‘As a treatment, it is remarkably successful. Perhaps the greatest tribute to the people who work in critical care is this simple fact: most people leave intensive care alive – despite being dangerously close to death when they arrive. Through a combination of dedication, decision-making and technology, critical care staff ensure that most people pull through. This is the result of years of careful research that has focused clinical practice on restoring the body\’s functioning as quickly and efficiently as possible.
But recently there has been a dawning realisation that the impact of intensive care extends beyond the survival of the body. Dorothy Wade is based at University College Hospital in London and is one of the country’s few intensive care psychologists. She led a recent study which found that more than half of patients assessed at follow-up had marked psychological difficulties. “We learned that patients were suffering from serious depression or having frightening flashbacks and nightmares to their time in intensive care,” says Wade. “This badly affected their quality of life and also held back their physical recovery from their illness.”

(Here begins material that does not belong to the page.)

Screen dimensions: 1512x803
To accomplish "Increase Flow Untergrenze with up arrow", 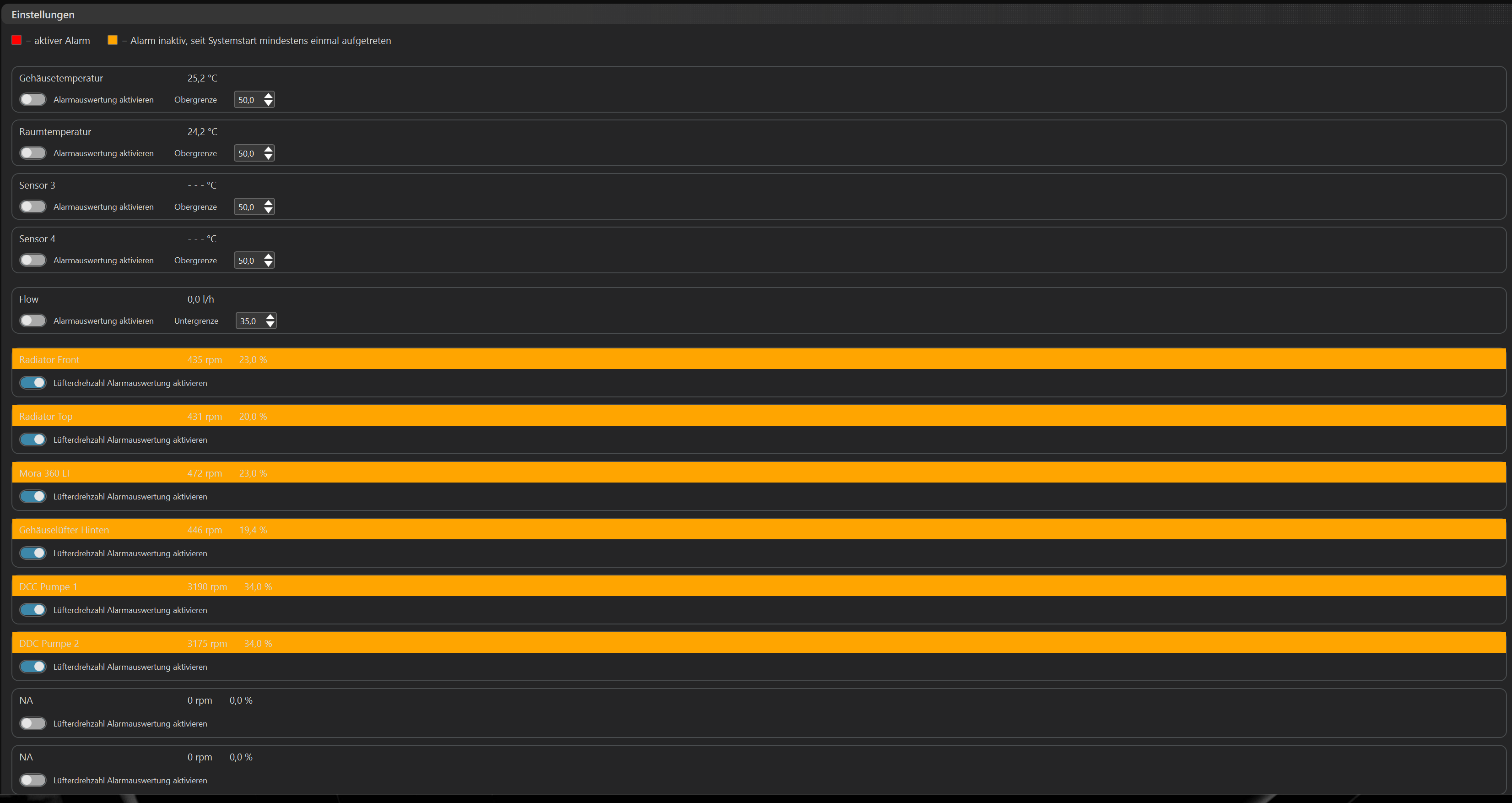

In another study, recently submitted for publication, Wade interviewed patients about the hallucinations and delusions they experienced while in intensive care. One patient reported seeing puffins jumping out of the curtains firing blood from guns, another began to believe that the nurses were being paid to kill patients and zombify them. The descriptions seem faintly amusing at a distance, but both were terrifying at the time and led to distressing intrusive memories long after the patients had realised their experiences were illusory.
Many patients don’t mention these experiences while in hospital, either through fear of sounding mad, or through an inability to speak – often because of medical breathing aids, or because of fears generated by the delusions themselves. After all, who would you talk to in a zombie factory?
These experiences can be caused by the effect of serious illness on the brain, but painkilling and sedating drugs play a part and are now used only where there is no alternative. Stress also adds to the mix but is often caused inadvertently by the way intensive care wards are organised. “If you think about the sort of things used for torture,” says Hugh Montgomery, a professor of intensive care medicine at UCL, “you will experience most of them in intensive care. As a patient, you are often naked and exposed, you hear alarming noises at random times, your sleep-wake cycle is disrupted by being woken up for medical procedures through the night, you will be given drugs that could disorient you, and you will be regularly exposed to discomfort and feelings of threat.” — Vaughan Bell (The Observer).